Confirmatory factor analysis: It seems that what you present is a confirmatory factor analysis. This is a variant on exploratory factor analysis. Basically, you specify which observed variables load on latent factors and all other possible loadings are constrained to zero. More specifically, this is a higher-order confirmatory factor analysis (CFA). It is higher-order because, there are two-levels of latent factors. I.e., tests load on domain-specific latent factors (e.g., reasoning, spatial ability), and these domain specific latent factors load on g.

The CFA estimation procedures will find the parameter estimates that best model the data (i.e., the covariance/correlation structure of the tests).

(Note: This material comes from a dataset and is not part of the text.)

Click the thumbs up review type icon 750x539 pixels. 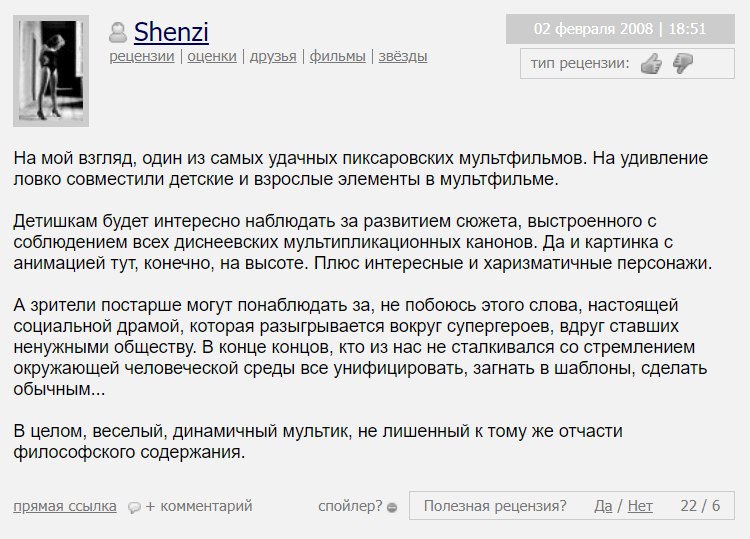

So in this case, we see that all the tests load fairly well on their domains (i.e., > .70) and all the domains load on g (> .65), although reasoning and spatial ability load a little stronger.

In general, multivariate statistics training in psychology (typically presented at postgraduate level and sometimes latter undergraduate-level) will cover these statistical techniques. Here's Bill Revelle's notes that cover some psyhometric theory: http://www.personality-project.org/r/book/

Wouldn't this imply that all of the factors are multicollinear and make it difficult to distinguish which factors are most significant? That's why researchers often focus more on g (i.e., the general factor). But yes, you are in a sense correct. Of course, you can still do multiple regression and such with correlated predictors; you can then look at things like semi-partial correlations to look at the unique prediction of any one domain.